[Start of section]

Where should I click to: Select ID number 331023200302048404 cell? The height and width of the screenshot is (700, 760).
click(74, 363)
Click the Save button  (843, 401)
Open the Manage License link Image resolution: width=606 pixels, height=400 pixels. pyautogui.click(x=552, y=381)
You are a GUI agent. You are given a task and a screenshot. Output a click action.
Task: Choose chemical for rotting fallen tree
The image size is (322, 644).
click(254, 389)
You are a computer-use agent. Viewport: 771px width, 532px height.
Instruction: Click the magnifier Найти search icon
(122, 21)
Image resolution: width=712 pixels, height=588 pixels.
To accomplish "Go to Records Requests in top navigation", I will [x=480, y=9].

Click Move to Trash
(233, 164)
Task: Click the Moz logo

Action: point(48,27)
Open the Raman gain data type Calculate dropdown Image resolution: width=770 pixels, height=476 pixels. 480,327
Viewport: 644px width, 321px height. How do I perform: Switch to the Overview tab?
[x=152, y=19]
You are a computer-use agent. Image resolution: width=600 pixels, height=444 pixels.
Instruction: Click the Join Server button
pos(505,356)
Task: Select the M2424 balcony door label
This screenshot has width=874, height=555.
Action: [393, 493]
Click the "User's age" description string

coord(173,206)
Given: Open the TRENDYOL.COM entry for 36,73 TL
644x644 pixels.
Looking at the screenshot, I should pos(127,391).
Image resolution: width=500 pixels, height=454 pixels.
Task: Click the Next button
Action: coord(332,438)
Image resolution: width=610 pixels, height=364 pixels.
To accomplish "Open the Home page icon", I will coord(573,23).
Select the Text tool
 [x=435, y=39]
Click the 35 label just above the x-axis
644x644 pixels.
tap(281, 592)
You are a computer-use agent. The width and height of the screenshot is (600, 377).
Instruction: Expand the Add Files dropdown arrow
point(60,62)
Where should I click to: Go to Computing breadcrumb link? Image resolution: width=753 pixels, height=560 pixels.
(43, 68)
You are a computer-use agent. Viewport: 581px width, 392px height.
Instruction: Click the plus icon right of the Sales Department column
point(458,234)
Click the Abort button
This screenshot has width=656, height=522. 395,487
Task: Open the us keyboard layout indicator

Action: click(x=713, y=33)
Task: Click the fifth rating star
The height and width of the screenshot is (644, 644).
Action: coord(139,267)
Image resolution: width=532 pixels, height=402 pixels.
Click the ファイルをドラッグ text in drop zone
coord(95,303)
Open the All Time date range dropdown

[End of section]

Reproduce the listing above exactly as far as the line with "Open the Raman", that line included.

__Answer to this exercise__.
Where should I click to: Select ID number 331023200302048404 cell? The height and width of the screenshot is (700, 760).
click(74, 363)
Click the Save button  (843, 401)
Open the Manage License link Image resolution: width=606 pixels, height=400 pixels. pyautogui.click(x=552, y=381)
You are a GUI agent. You are given a task and a screenshot. Output a click action.
Task: Choose chemical for rotting fallen tree
The image size is (322, 644).
click(254, 389)
You are a computer-use agent. Viewport: 771px width, 532px height.
Instruction: Click the magnifier Найти search icon
(122, 21)
Image resolution: width=712 pixels, height=588 pixels.
To accomplish "Go to Records Requests in top navigation", I will [x=480, y=9].

Click Move to Trash
(233, 164)
Task: Click the Moz logo

Action: point(48,27)
Open the Raman gain data type Calculate dropdown Image resolution: width=770 pixels, height=476 pixels. 480,327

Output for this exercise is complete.